More than 40 residents at the Meridian Manor senior home at 163 Wayzata Blvd. were moved to other facilities over the weekend after an outbreak among residents, staff, and administration meant there were not enough employees to provide care.
The home's operator, Transforming Age, confirmed in a statement to BMTN on Sunday that 18 of its residents have tested positive for the coronavirus, two of whom have died due to complications of the virus.
It says it has taken "extreme precautions" to protect other residents and staff from the virus.
"Meridian Manor has been diligently screening residents and sending anyone with even the slightest change of health to the hospital for appropriate testing and care. After residents began testing positive at the hospital on April 7, Meridian Manor sought to get all residents tested in partnership with Twin City Physicians and Bluestone Physicians.
"On April 18, the Minnesota Department of Health Emergency COVID task force directed Meridian Manor to transition all residents not affected by COVID-19 to other providers while residents with COVID-19 continue to be treated in hospitals. Meridian Manor is fully cooperating with MDH and the team is humbled by the support of neighboring providers that are graciously taking in our residents during this difficult time."

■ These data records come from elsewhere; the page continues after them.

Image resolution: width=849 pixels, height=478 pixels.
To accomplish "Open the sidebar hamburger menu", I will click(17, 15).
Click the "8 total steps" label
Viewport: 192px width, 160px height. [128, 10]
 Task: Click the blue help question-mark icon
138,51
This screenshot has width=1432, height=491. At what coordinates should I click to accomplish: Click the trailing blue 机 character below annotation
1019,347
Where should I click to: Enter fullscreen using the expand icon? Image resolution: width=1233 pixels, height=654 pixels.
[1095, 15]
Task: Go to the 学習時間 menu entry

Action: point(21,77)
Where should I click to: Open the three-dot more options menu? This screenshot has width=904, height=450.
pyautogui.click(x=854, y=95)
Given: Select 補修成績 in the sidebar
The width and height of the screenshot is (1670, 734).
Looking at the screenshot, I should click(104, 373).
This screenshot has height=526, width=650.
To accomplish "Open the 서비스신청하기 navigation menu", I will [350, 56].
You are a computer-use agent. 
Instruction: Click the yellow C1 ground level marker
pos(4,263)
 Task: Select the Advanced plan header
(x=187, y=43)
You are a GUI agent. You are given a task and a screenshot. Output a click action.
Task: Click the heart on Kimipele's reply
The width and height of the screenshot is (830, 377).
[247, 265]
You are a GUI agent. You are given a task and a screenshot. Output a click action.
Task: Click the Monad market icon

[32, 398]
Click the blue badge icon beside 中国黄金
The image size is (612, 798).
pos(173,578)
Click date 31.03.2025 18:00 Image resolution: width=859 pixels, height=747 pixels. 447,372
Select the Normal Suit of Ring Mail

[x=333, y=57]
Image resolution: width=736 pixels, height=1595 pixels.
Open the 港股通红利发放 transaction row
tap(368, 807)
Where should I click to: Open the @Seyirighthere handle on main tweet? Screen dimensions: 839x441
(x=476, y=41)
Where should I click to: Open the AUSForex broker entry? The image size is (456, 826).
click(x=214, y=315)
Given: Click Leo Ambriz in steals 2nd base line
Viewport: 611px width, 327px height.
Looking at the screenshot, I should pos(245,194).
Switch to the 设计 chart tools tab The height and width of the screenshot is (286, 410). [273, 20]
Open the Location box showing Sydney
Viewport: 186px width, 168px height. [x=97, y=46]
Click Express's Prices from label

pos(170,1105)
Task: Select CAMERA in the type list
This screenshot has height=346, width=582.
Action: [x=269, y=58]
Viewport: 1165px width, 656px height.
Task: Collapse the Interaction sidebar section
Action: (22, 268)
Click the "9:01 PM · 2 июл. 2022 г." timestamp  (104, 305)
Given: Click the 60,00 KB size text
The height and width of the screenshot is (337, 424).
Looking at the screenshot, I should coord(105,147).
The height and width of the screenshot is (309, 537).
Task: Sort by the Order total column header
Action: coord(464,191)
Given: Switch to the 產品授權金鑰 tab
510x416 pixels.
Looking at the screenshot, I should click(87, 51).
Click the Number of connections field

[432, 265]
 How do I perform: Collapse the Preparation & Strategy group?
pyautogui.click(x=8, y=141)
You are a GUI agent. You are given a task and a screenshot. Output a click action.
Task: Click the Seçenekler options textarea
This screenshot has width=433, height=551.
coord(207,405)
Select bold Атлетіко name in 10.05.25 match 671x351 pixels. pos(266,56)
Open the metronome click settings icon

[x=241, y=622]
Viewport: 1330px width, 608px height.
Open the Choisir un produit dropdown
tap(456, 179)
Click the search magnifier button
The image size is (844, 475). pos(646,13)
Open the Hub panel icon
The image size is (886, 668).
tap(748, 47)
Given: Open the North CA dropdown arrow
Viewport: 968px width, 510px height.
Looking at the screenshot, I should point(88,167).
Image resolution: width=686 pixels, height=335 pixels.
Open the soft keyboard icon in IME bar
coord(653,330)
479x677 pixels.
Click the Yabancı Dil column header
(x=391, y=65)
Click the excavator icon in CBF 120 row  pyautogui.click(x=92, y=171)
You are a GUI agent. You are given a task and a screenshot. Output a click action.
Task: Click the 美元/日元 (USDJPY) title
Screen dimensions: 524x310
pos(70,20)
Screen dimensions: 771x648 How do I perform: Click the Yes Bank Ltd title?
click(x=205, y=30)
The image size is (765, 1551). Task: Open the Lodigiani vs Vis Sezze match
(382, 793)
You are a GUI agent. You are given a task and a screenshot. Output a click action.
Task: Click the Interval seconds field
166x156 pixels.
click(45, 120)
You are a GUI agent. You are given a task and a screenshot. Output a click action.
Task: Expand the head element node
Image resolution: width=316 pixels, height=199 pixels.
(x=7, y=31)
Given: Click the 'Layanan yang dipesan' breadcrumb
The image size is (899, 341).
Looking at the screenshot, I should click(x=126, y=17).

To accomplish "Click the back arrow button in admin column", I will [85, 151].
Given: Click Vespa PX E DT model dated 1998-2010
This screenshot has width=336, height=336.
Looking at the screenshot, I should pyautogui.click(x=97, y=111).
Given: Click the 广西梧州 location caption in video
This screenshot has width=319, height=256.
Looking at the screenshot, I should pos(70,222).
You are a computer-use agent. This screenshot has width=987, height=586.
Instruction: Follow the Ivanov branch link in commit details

As predicted by epidemiologists, the coronavirus is proving particularly deadly for residents of congregate care settings in Minnesota.
As of Sunday, the median age of Minnesota patients who have died from the virus is 85, while 18 percent of Minnesota's 2,356 positive cases have come from long-term care homes, albeit patients in these congregate living settings are prioritized for testing.
The Minnesota Department of Health has identified 85 care homes with more than 10 residents that have experienced a COVID-19 outbreak during the pandemic. An outbreak is classified as a single case of the virus or more.
The risk to elderly care home residents can be seen in the figures for Winona County, which has registered the second most deaths in the state with 10 – behind only Hennepin County where 75 have died.
The Winona Daily News reported on Sunday that all of Winona County's deaths have been at the same congregate living facility, Sauer Health Care off of Hwy. 14.